### EXCERPT:
** Start **
Today I thought it was odd that SeaWorld had rides. Then we went on them, and I realised why: all rides at SeaWorld exist to get you wet.
|On the gondola with SeaWorld behind us.|
First up was the worst roller coaster I have ever been on. It was fun-ish, but you know those big log flume drops that soak you? Well, this beast does that to you right at the start, and it only gets worse from there.
Next up was one of those water rides that puts you on a giant round thing down rapids. “I’m sure this one won’t wet us so badly, we’ll be fine” said I. Cue Tui billboard moment. The best/worst part was when we came up to one of those huge waterfalls. A child of Rainbow’s End, I had complete faith that the water would magically stop just before we passed under. Apparently not. My shoes and socks did not dry for 12 hours.
** End **
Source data
** Start **
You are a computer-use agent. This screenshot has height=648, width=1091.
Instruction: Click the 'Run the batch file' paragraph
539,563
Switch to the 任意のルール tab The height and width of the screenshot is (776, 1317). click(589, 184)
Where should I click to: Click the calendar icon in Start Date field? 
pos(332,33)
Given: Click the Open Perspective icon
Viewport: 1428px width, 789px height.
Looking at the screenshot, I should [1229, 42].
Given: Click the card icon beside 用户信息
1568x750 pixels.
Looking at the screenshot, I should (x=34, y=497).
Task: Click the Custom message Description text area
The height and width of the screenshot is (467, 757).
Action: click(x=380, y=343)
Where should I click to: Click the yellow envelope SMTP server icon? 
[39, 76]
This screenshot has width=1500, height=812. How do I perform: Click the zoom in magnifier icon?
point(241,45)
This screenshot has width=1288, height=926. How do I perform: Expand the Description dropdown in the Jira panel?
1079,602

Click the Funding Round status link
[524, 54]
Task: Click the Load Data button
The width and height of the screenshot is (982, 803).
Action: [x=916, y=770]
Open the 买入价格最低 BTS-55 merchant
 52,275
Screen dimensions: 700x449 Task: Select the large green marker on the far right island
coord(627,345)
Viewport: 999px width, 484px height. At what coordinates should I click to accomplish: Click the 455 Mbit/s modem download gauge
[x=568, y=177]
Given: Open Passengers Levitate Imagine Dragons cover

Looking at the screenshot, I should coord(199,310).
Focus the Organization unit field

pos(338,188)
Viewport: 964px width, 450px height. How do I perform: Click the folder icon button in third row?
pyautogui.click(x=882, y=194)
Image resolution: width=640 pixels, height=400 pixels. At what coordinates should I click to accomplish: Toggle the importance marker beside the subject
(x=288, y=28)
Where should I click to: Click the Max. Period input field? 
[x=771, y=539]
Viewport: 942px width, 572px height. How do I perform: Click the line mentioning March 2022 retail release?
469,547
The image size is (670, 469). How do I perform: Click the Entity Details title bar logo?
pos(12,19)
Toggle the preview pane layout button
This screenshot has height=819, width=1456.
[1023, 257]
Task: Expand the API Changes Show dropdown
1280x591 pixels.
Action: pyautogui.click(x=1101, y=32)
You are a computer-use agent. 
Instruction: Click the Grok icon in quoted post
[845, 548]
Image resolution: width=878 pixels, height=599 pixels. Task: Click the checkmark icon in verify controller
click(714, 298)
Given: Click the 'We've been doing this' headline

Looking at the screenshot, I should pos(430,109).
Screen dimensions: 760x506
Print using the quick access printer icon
** End **
### JOB 1:
Can you turn everything in the records from the line containing "Where should I click to: Click the calendar" down to the line containing "Looking at the screenshot, I should (x=34, y=497)." into a numbered list, leaving out any blank lines?
### JOB 2:
Could you carry on the account of the SeaWorld rides from the point where it stops?

### EXERCISE RESULT 1:
1. Where should I click to: Click the calendar icon in Start Date field? 
2. pos(332,33)
3. Given: Click the Open Perspective icon
4. Viewport: 1428px width, 789px height.
5. Looking at the screenshot, I should [1229, 42].
6. Given: Click the card icon beside 用户信息
7. 1568x750 pixels.
8. Looking at the screenshot, I should (x=34, y=497).

### EXERCISE RESULT 2:
|The waterfall that did not part.|
The dolphin show was full-on cheese. It was like Disney meets Cirque du Soleil, minus the good stuff. The dolphins were an afterthought; the whole show was about the trainers. They wear costumes and lip sync to music with cheesier lyrics than an idol winner’s anthem. You can tell the songwriter’s brief was “be inspiring”.
The highlight of the day, and the reason we came at all, was definitely Shamu. I loved Free Willy as a kid, so this felt like meeting a celebrity. Just a pity the show had to come complete with it’s own inspiring soundtrack and pithy propaganda about how “anyone can do anything if they just believe”. Um, can I just watch the Killer Whale show please?
Despite my scathing review, I don’t regret going. I’m sure 12 year old girls love SeaWorld. The whole cheesy show just felt a bit hollow coming from a city that borders Mexico.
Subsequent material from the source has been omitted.